=== Exercise description ===
Note how many lines in the entries contain the string "computer", then give that number and nothing else.

=== Dataset records ===
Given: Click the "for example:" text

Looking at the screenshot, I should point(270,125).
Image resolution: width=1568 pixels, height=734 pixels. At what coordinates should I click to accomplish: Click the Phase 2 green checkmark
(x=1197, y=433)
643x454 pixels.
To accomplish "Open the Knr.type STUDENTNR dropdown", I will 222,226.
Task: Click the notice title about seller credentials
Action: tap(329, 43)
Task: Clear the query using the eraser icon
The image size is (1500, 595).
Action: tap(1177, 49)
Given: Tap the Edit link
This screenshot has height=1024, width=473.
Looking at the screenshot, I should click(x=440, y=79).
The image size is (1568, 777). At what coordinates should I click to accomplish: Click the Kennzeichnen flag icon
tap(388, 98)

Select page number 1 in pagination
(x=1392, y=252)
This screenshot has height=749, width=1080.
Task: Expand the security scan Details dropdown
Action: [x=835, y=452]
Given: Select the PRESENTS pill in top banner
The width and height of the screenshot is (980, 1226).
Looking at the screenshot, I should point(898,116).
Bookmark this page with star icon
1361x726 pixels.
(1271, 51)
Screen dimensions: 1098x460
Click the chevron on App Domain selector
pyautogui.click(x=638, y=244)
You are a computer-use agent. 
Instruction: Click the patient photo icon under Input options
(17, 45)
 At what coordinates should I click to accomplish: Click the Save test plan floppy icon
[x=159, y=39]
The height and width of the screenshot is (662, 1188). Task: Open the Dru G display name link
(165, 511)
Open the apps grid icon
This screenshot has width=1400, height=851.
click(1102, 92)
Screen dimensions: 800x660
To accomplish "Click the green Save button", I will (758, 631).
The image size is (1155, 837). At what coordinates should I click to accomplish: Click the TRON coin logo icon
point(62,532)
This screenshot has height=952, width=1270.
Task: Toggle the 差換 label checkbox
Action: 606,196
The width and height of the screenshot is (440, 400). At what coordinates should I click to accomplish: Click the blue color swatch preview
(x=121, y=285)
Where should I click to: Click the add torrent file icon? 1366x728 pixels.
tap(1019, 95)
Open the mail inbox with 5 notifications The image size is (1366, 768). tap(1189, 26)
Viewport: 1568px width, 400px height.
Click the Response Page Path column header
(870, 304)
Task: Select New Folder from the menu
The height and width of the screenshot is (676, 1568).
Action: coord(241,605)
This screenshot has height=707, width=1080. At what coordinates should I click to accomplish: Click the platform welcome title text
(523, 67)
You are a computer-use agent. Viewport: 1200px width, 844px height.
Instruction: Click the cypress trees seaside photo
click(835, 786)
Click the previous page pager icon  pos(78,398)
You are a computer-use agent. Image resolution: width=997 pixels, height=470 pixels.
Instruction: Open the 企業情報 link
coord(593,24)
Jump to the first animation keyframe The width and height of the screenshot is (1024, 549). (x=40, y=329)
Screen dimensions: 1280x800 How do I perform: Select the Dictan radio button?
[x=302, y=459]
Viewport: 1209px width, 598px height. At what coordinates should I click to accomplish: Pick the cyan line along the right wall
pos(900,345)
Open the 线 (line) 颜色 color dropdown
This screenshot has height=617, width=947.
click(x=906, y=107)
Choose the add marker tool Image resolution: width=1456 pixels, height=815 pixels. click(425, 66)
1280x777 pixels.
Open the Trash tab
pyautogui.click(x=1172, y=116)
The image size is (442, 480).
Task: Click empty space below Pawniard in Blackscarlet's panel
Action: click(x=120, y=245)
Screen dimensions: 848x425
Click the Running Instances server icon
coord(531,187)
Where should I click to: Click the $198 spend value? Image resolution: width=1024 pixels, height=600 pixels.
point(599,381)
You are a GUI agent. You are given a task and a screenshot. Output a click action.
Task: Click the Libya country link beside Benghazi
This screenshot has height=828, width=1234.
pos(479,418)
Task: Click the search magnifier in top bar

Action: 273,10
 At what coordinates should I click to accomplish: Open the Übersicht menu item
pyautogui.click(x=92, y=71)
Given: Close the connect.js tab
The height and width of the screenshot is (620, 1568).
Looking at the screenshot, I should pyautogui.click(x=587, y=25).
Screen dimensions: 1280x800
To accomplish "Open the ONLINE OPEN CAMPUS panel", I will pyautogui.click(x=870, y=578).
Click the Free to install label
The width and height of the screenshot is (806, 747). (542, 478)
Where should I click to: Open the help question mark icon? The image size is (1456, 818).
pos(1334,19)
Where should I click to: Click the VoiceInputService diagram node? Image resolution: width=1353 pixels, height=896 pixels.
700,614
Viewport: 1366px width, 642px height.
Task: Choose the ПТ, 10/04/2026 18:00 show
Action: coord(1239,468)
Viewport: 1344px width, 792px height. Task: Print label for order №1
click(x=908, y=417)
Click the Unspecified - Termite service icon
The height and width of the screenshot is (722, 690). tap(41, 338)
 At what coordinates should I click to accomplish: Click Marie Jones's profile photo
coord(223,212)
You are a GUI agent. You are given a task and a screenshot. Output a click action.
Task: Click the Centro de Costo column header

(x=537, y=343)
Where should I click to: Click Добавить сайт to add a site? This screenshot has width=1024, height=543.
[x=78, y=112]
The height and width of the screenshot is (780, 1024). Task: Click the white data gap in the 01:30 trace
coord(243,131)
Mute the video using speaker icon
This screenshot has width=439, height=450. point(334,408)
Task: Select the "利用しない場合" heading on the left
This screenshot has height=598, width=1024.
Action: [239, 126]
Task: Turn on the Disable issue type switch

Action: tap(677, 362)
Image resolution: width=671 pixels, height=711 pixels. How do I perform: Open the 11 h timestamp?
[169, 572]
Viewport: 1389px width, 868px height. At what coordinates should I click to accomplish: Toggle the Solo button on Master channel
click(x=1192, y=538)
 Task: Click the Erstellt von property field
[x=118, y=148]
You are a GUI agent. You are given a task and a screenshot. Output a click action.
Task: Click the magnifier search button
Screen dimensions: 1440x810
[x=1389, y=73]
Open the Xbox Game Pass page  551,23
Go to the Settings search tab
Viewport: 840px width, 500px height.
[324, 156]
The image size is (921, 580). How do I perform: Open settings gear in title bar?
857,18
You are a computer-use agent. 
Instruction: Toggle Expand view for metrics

=== Result ===
4